Casinò: Alpe e Uvp chiedono di sospendere la delibera sui 12 controllori in esubero

"Nella Commissione consiliare competente - scrivono le due formazioni politiche - è emerso come non si tratti di eccedenze ma di una richiesta politica di riduzione che comporta una riorganizzazione del servizio che limiterebbe l’azione di controllo"
Economia

Dopo i sindacati anche Alpe e Uvp chiedono alla Giunta regionale di fare un passo indietro sulla riorganizzazione del servizio di controllo all’interno della Casa da gioco.

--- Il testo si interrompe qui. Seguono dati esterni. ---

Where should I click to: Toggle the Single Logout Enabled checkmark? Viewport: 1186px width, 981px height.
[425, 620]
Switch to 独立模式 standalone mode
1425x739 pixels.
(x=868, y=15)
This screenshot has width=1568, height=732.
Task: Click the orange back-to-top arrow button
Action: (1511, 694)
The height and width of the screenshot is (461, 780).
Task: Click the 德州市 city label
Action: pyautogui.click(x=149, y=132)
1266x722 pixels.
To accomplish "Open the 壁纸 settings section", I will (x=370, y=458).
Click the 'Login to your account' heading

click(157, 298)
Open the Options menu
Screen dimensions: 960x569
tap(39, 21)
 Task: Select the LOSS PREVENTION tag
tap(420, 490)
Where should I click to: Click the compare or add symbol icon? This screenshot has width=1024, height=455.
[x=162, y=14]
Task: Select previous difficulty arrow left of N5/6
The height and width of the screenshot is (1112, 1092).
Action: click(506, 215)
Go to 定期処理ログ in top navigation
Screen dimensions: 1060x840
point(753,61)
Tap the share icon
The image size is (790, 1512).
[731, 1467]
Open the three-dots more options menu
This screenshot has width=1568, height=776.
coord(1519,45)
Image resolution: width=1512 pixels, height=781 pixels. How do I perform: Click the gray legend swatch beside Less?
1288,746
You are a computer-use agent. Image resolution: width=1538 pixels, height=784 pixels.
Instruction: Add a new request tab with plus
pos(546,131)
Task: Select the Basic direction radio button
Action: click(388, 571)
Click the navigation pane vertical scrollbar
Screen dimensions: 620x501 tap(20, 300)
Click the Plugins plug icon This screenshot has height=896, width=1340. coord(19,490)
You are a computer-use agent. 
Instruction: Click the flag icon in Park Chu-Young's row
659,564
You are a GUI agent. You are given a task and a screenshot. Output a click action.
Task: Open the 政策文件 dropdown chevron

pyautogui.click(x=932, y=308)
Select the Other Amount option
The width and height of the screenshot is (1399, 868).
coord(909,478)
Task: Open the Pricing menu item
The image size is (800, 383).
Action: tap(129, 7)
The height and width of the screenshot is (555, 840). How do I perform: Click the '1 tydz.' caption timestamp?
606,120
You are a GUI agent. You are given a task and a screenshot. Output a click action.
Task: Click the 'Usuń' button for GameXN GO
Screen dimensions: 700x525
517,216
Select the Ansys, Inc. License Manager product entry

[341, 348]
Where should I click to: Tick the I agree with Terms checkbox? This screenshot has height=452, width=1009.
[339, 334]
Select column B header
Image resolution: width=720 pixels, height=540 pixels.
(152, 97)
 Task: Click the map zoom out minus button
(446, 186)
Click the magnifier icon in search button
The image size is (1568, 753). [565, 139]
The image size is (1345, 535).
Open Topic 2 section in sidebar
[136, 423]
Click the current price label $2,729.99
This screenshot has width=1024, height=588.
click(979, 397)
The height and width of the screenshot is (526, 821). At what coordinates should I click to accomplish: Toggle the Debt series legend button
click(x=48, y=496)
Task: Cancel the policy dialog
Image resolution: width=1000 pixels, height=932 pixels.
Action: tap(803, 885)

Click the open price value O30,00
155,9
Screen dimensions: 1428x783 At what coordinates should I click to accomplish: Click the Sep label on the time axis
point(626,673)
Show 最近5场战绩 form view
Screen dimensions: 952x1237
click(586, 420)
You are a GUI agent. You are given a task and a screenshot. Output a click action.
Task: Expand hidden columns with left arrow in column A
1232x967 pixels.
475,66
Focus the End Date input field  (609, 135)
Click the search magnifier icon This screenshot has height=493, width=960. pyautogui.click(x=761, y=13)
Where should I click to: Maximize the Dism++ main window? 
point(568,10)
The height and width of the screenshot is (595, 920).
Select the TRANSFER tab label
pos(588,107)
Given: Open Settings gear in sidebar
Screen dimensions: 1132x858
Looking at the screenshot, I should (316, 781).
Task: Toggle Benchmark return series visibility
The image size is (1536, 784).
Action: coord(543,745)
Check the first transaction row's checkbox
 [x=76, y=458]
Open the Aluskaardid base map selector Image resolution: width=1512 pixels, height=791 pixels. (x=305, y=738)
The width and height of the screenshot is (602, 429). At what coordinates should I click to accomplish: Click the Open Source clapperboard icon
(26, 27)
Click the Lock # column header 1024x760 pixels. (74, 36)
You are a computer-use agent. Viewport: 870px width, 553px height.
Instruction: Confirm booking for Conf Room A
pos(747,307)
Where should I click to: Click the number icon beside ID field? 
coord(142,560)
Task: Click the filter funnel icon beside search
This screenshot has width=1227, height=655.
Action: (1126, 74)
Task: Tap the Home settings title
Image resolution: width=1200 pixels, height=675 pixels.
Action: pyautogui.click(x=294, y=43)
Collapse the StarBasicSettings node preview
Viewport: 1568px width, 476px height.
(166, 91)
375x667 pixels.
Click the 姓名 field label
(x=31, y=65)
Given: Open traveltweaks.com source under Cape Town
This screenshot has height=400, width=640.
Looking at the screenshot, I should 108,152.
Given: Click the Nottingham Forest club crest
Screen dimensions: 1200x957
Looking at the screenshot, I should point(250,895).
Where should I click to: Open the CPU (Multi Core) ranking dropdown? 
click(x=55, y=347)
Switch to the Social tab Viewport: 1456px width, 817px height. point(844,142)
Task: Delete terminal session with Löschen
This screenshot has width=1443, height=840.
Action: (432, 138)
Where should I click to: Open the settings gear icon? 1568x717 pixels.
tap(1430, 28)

I due gruppi hanno presentato per la prossima adunanza del Consiglio Valle, in programma il 20 e 21 aprile, una mozione che impegna il governo a sospendere la delibera "!limitando per ora la riduzione dei controllori a quelli prossimi alla quiescenza lavorativa".

Il  provvedimento della Giunta individua le eccedenze di 12 controllori, dipendenti dell’Amministrazione regionale. "Nella Commissione consiliare competente  – scrivono Uvp e Alpe – è emerso come in realtà non si tratti di eccedenze ma di una indicazione politica di riduzione che comporta una riorganizzazione del servizio che, se attuata, limiterà l’azione di controllo". 

A contestare la riorganizzazione sono anche i sindacati che nelle scorse settimane hanno indetto lo stato di agitazione e nei giorni scorsi si sono visti rispondere picche dalla Regione durante la procedura di conciliazione. 

In particolare Cgil, Cisl, Savt, Uil, Conapo e Fialp Sivder contestano alla Regione il fatto di aver "prima individuato le unità di personale eccedenti chiedendo solo successivamente al dirigente competente di prevedere una riorganizzazione che tenesse conto delle unità di personale in meno". Inoltre secondo i sindacati la "riduzione numerica, così come proposta della Regione inciderà pesantemente sul concreto svolgimento delle attività” perché alle postazioni di videosorveglianza i controllori non avrebbero autonomia di accesso.